Already feeling under the weather during the team’s pre-game shoot around, Kaminsky took an inadvertent elbow to the head in the first half of Wisconsin’s 62-55 victory over Purdue that he believes started the chain of events.
“I started noticing it a little bit at halftime,” said Kaminsky, as Purdue center Isaac Haas was assessed a flagerant-1 foul for the hit on Kaminsky. “My head started pounding. Once I sat down in the locker room, it felt like I had a pretty bad headache. I was getting a little bit dizzy but not bad. I’ve played basketball with a headache before, so it didn’t seem all that different for me.”
Kaminsky finished with a game-high 21 points – 19 coming after the hit - and four rebounds against the Boilermakers, but said he felt “way more tired than normal” following the game. He skipped the postgame media interviews and spent Thursday’s off day not feeling any better.
Not practicing Friday or Saturday, a combination of head athletic trainer Henry Perez-Guerra and the team medical staff made the decision Saturday night to have Kaminsky sit. It was a decision that was so irritating to Kaminsky that he called the team physician from the arena while the team went through its walkthrough to plead his case to play before finally relenting.
“I fought with the medical staff a little bit because I really wanted to play,” said Kaminsky. “I don’t want to be sitting out of anything, but they had my best interests in mind. They thought I needed a little bit more time.”
Kaminsky leads the Badgers with 16.9 points, 8.2 rebounds and 1.9 blocks per game, a presence that was sorely missed in the 67-62 loss to Rutgers. Without Kaminsky’s body patrolling the paint, Rutgers shot 66.7 percent in the second half to erase a 12-point halftime lead.
“It was definitely hard to sit by and watch,” said Kaminsky. “I was trying to do whatever I could to motivate people … but there’s not much I can really do about going out on the court and doing anything when I am on the bench. It was definitely frustrating, but it’s a learning experience and I can grow from it.”
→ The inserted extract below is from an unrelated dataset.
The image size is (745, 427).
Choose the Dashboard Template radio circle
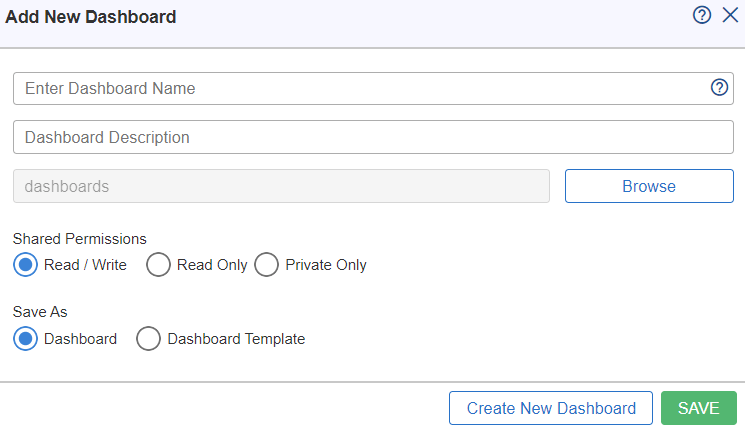149,339

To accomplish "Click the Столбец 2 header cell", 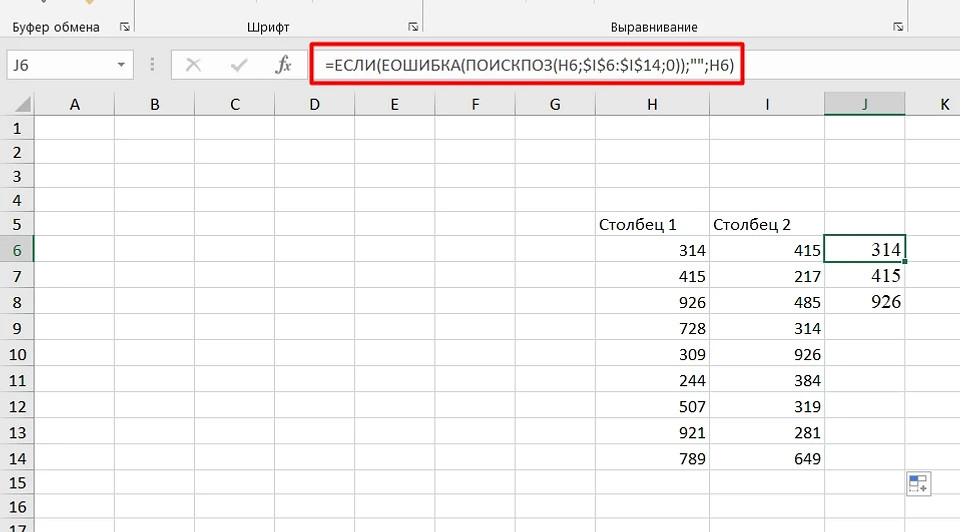I will [x=766, y=224].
Wisconsin and Kaminsky will have to move forward for the foreseeable future without senior guard Traevon Jackson. Breaking his foot in the second half, Jackson will undergo surgery Thursday and is expected to be out anywhere from 4-to-6 weeks. Sophomore guard Bronson Koenig – who scored 12 points after starting in place of Kaminsky Sunday – is expected to be the main fill in.
“The leadership of everyone has to step up,” said Kaminsky. “He’s probably the biggest motivator we have on the team.”
That leadership and motivation role now shifts to Kaminsky, an area where he knows he’ll be counted on to have an even bigger role as the Badgers grind through conference play.
“It’s my senior year and it’s my last chance to win a Big Ten championship, and I’m going to do whatever it takes to get that done,” Kaminsky said. “Whether it’s motivating people, being a more vocal leader on the court and off the court, I’m going to do whatever it takes.”